08. Di Mal

36 6 0
                                    

Betapa senangnya gadis itu saat membuka mata dan menyadari hari ini hari Sabtu. Artinya, dia tidak perlu memikirkan sekolah dan tugas-tugasnya!

Sudah jadi kebiasaan sejak menjadi Diandra, gadis itu tidak ingin memikirkan semua kegiatan sekolah jika berada di hari libur.
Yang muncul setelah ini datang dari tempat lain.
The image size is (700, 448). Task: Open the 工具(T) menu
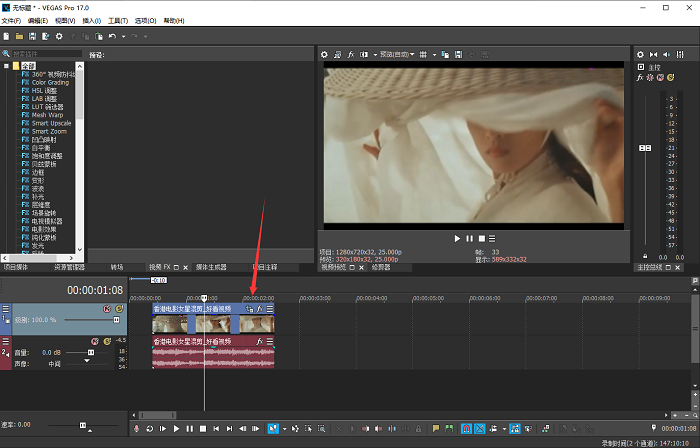[118, 20]
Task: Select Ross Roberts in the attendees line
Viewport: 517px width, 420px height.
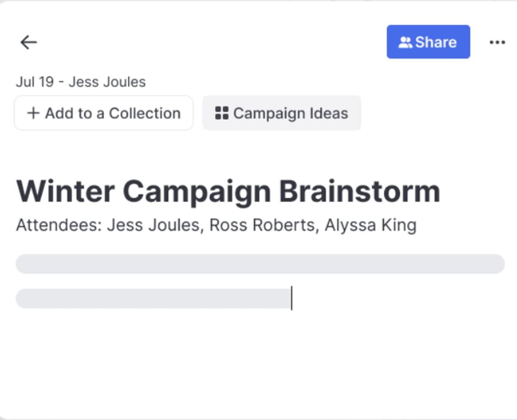Action: click(262, 225)
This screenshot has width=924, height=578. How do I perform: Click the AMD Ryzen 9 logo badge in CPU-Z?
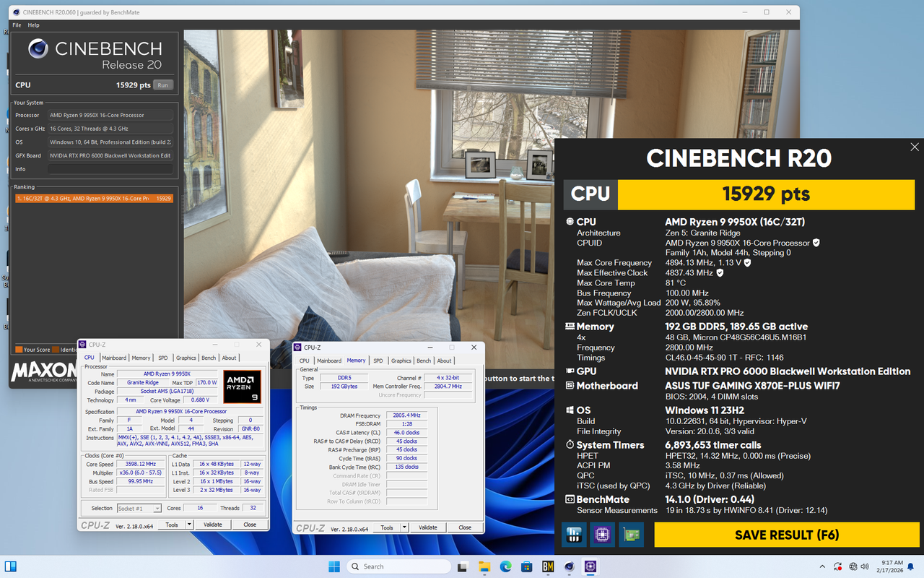[243, 387]
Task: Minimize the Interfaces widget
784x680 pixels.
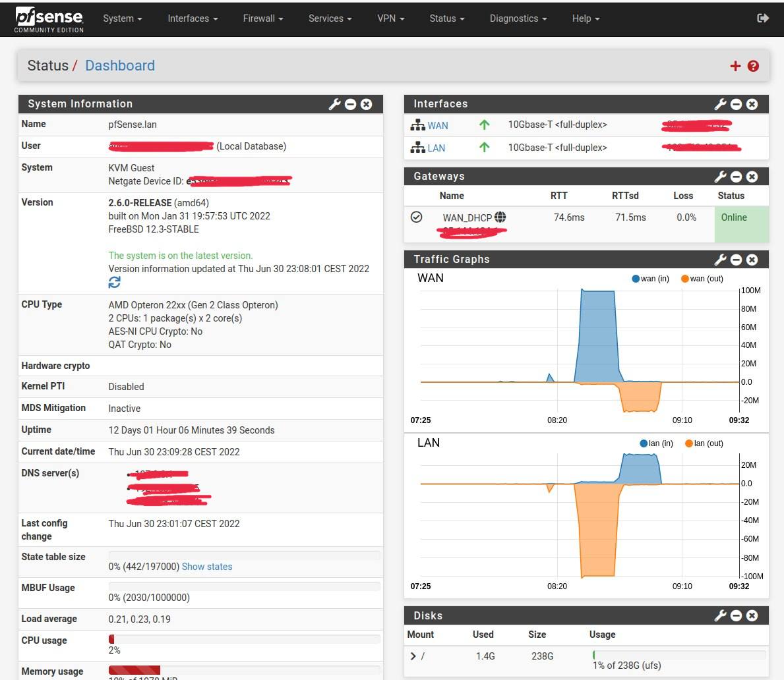Action: point(737,104)
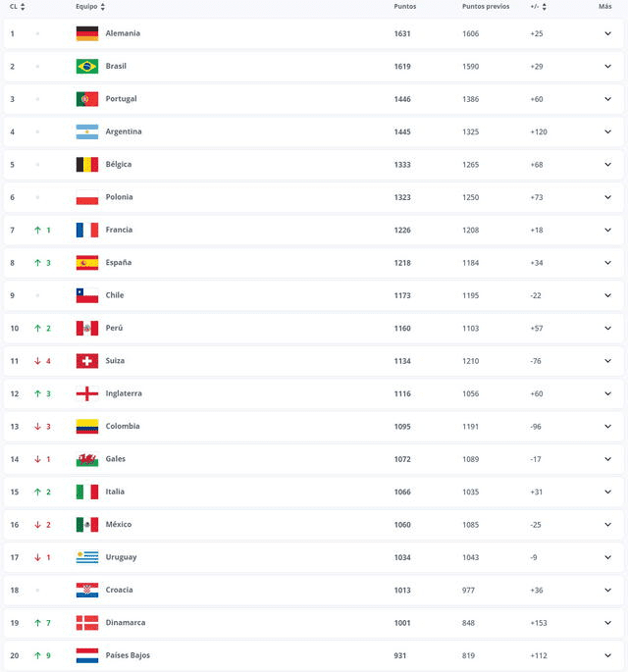Click the Países Bajos flag icon
The height and width of the screenshot is (672, 628).
[x=87, y=655]
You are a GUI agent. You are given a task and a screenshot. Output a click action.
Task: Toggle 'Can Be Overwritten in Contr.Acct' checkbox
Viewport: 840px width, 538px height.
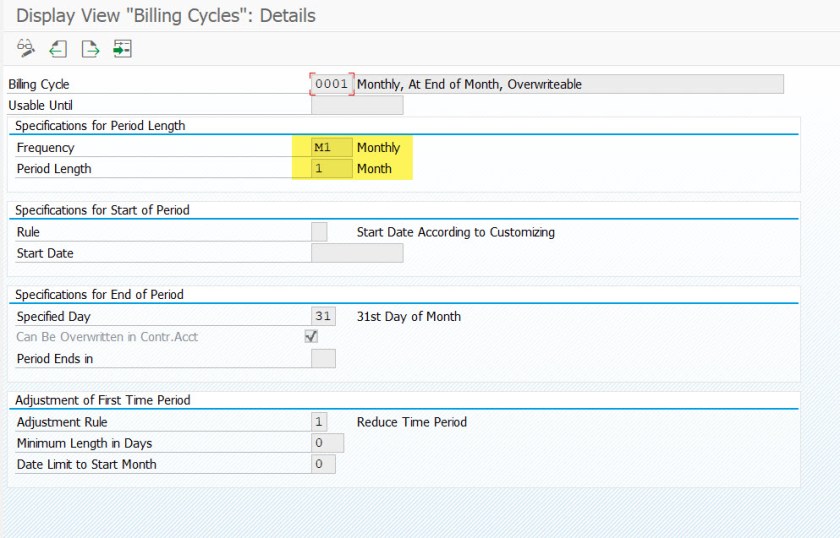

Sayangnya saat masuk dunia bekerja, hari Sabtu dan Minggu terkadang diganggu oleh pesan yang berisikan hal-hal berbaru pekerjaan.

Namun sekarang Stefani masih SMA! Membuat CV dan mencari lowongan adalah hal yang akan dia lakukan lima tahun lebih—itu pun kalau dia masih berada di tubuh Stefani.
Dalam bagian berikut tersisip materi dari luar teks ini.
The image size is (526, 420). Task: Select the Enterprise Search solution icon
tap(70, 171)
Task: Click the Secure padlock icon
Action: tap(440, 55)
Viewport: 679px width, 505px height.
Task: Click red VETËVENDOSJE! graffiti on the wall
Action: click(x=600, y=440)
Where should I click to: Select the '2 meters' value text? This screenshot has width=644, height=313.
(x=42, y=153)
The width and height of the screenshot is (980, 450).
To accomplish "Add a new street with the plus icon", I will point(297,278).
Hari ini gadis itu menikmati datangnya paket-paket skincare untuk merawat kulitnya. "Nak, sejak kapan kamu tahu tentang begituan?"

"Sejak ..." Anu, bagaimana Stefani harus menjawab pertanyaan Ibunya? "Minggu lalu, Bu. Aku coba cari tahu cara merawat kulit, ya ... meskipun tekstur kulit wajahku sudah bagus, sih."

Setelah itu, Stefani juga pamit ingin ke mal untuk berbelanja make-up. Tentu Ibunya semakin heran. Selama ini putrinya tidak peduli dengan hal yang kecewek-cewekan dan asik dengan belajar. Akan tetapi untuk kali ini, gadis itu membantahnya. "Ya ampun? Yang bener, Bu? Duh, padahal skincare, make-up, itu sudah hal mendasar banget!"

Pada akhirnya, sebelum gadis itu pergi ke mal, ia bergumam di depan cermin. "Padahal wajah Stefani itu cantik, nggak pantas dicap nerd sama sekali. Heran deh, kenapa si Stefani aslinya malah terima bully-an dengan hati lapang, sih?"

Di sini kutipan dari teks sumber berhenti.